Hamouda and colleagues found a total of 2,752 patients suffered a postoperative stroke after all three procedures. Overall, 22.5% of the postoperative strokes had mRS>4, the researchers discovered. When stratifying by procedure type, TFCAS had the highest rate of severe strokes—CEA 21.2% vs. TCAR 19.1% vs. TFCAS 30.7% (p<0.001). After adjusting for confounding variables, “there was no significant difference between TCAR and CEA in terms of odds of severe stroke, odds of a lethal stroke (mRS=6/dead) even after stratifying by symptomatic status (p>0.05),” they report. However, TFCAS-related strokes had 75% (adjusted odds ratio [aOR] 1.75, confidence interval [CI] 1.26–2.43), p<0.001) and 45% (aOR 1.45, CI 1.05–2.00, p=0.024) increased odds of being severe compared to CEA and TCAR, respectively.
“After stratifying by symptomatic status, there was no significant difference observed in asymptomatic patients; however, symptomatic TFCAS patients had more than double the odds (aOR 2.21, CI 1.47–3.33, p<0.001) of severe strokes compared to CEA and 72% increased odds of severe stroke (aOR 1.72, CI 1.12–2.67, p=0.014) compared to TCAR patients,” Hamouda and colleagues write in JVS.
Likewise, risk of dying following postoperative stroke was the highest with TFCAS—“the odds being 79% and 47% higher compared to CEA and TCAR, respectively”. In terms of one-year outcomes, patients who underwent TFCAS complicated by a stroke were at higher risk of recurrence and mortality compared to those getting a stroke after CEA, the investigators continue.

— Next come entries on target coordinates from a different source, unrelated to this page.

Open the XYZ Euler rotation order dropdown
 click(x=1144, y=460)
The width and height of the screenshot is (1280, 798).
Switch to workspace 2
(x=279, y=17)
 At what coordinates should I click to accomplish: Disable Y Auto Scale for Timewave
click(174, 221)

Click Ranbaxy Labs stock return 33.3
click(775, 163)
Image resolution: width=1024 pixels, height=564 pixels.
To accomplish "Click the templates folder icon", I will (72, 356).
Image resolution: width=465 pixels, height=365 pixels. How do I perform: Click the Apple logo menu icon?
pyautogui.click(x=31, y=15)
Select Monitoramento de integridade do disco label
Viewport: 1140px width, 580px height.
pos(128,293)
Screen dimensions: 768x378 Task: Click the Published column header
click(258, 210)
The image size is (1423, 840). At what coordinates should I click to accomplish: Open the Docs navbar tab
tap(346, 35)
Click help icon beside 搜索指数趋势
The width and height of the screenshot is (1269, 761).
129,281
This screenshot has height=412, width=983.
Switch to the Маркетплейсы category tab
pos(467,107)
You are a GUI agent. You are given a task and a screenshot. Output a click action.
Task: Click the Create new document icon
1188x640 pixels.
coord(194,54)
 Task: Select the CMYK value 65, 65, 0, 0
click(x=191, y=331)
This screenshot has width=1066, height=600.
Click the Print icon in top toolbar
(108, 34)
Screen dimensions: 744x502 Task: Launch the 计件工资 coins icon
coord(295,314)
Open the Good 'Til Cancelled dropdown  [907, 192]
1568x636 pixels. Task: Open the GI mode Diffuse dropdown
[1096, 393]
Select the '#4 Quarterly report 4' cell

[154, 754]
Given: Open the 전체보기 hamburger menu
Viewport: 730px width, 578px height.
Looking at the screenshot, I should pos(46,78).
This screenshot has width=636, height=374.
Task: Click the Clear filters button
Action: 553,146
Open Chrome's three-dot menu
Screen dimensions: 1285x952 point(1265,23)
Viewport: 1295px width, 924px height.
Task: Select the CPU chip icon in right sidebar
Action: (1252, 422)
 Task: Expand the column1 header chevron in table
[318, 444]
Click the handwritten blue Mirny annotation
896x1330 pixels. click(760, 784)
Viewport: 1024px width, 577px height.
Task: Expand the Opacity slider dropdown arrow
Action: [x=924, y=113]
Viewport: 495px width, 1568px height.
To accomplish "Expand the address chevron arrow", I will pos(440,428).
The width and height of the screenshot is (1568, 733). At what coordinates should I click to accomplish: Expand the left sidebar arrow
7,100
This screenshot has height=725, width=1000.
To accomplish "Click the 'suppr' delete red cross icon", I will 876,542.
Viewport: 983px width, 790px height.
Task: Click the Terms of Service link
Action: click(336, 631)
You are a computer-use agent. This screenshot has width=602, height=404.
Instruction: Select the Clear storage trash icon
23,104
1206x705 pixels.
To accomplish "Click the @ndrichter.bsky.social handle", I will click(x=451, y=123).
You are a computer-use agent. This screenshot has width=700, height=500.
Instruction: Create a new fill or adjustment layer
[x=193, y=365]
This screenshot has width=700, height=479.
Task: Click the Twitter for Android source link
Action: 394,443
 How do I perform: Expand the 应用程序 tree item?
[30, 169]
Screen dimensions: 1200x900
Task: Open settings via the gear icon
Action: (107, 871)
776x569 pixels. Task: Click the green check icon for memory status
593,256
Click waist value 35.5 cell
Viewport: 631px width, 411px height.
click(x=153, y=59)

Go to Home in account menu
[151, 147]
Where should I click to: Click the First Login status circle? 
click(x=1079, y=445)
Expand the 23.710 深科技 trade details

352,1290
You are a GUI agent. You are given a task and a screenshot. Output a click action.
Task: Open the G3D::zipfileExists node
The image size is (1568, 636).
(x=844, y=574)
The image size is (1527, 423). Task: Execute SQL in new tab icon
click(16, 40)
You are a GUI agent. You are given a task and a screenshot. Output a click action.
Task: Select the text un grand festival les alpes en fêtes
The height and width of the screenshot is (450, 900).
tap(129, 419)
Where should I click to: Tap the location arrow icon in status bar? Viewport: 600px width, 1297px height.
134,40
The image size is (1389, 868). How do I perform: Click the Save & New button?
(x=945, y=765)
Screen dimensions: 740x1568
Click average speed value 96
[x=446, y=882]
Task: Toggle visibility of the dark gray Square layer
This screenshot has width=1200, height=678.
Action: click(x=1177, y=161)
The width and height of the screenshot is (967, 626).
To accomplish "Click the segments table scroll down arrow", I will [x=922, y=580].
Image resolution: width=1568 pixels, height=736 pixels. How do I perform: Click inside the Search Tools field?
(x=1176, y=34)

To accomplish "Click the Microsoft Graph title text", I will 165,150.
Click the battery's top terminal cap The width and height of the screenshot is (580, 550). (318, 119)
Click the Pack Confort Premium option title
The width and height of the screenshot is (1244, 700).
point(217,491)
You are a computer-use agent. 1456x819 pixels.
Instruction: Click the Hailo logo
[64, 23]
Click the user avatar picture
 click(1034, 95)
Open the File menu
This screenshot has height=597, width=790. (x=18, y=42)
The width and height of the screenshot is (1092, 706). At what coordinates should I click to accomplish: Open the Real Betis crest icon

Similarly, TFCAS-related strokes were associated with “higher hazard of death during the first year of follow-up” compared to the TCAR group, but there was no difference in ipsilateral stroke recurrence. “Finally, there was no significant difference between TCAR and CEA in any of the one-year outcomes,” they add, with strokes after CEA and TCAR in the study “of a very similar magnitude in terms of postoperative functional outcomes as well how the index stroke impacts one-year recurrence or mortality”. Concluding, Hamouda and colleagues note, “CEA exhibited the highest unadjusted stroke-free survival rate” among the three procedures.